In the mean time, we will continue to run the pumps and the lights with a static display of the middle spray ring and the center geyser.
Power outages and fountain operation
The continuing power problems at City Park have caused multiple problems for the continuous operation of the Electric Fountain. This has been frustrating to me since we lost a major portion of our season last year due to the lightning strike.
Between the contractor working on the expansion project at the zoo digging up the power lines for the park and the explosion and fire at the nearby Xcel Energy substation, the power has been on and off in the park numerous times in the past 45 days.
Each time the power goes out, the pump drives, air compressor and other equipment must be manually restarted. This is done for safety reasons; having equipment restart automatically on such a sophisticated system can create a dangerous situation
When I went to watch the fountain on Wednesday evening it was running but dark. The incandescent lights were operating but not the multi-color LED lights. I am not sure when the lights stopped working since I did not get any calls about the fountain not working at night.
The most recent outage early Monday morning resulted in having only partial power for a number of hours after the outage. As a result, the two relays that turn the power on and off for the LED fountain lights were damaged.
I replaced the failed relays this morning (Thursday) and everything should be back to normal for the night time fountain shows. Fortunately, the replacement relays were fairly inexpensive and easily replaced.
The Electric Fountain is running for the season!!!
It was a busy week with several incredibly long days but the Electric Fountain was turned on for the season on Friday afternoon, May 28th. The LED lights have been repaired and the lightning detection system is operational.
A few of the valves still need to be adjusted and some new fountain shows will be written to show off new lighting effects for the Peacock and Ribbons.
Hope to see everyone on Monday, May 31st and again on June 4th for the Country Fair.
The countdown begins
As the electricians complete the replacement of the LED fixtures damaged by the lightning strike, we begin the spring start-up procedures for the fountain.

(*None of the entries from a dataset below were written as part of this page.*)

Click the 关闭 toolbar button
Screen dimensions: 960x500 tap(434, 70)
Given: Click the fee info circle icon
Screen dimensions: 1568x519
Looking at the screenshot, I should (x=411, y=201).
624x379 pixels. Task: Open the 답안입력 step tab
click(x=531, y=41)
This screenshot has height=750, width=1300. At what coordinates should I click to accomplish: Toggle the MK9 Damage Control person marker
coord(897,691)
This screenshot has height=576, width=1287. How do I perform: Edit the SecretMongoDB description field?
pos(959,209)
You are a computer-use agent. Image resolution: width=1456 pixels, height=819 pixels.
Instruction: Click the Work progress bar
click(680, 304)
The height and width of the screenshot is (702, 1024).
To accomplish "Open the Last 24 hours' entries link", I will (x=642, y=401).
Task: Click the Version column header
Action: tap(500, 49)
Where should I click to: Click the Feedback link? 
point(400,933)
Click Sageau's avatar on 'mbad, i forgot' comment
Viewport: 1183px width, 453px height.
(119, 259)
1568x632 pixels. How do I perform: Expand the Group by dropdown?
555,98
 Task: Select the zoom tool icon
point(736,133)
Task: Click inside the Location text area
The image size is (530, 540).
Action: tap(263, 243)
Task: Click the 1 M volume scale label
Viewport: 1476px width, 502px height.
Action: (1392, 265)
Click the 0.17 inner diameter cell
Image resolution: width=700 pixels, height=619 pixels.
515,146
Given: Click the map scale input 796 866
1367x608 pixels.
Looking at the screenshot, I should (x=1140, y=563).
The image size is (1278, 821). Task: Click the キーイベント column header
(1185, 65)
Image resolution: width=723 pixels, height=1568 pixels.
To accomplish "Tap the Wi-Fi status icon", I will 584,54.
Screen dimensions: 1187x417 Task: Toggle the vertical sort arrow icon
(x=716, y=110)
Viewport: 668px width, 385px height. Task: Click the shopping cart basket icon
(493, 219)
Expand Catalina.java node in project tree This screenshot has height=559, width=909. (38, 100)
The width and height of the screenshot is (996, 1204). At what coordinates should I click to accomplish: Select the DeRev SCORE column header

As you can imagine, there are lots of things to check and the water lines and nozzles all need to be flushed with fresh water. All equipment is tested and routine maintenance is performed to ensure that no problems develop during the summer season.
The final work on the lightning detection system is underway and we hope to have it all tested and running in time for the start of the season. The installation of this system will lead to some potential disappointments if an approaching storm generates enough nearby lightning strikes to shut down the fountain even though it is not raining close by.
Welcome to the Blog
One visitor told me that her family couldn't afford to go to the movies during the Great Depression so they would pack a picnic dinner and go to the park to hear the band play and watch the fountain perform.
Times have changed a lot since then but the one of the most rewarding things for me is to watch families coming back to City Park at night to walk around the lake and watch the fountain. And it isn't just the older people who remember the 1908 fountain. I've delighted to see many groups of people in their late teens and early 20s taking a break from texting or their iPhones for a few minutes to watch the fountain.
I'm looking forward to an exciting new season for the fountain this year and plan some great new fountain shows that will jazz things up a bit more. This was in the works for last year but the lightning strike cut the 2009 fountain season woefully short.
Some of the water features and lights that were added at the end of 2008, after the main season was over, have still not been fully integrated into the fountain shows seen by the public. The Peacock fan and the Ribbon have lighting that was not part of the original fountain.
Join us over the Memorial Day weekend to see what's new! And if you see a tall bearded guy wearing a baseball cap and pondering the fountain show with great intensity, come say "Hi" to me!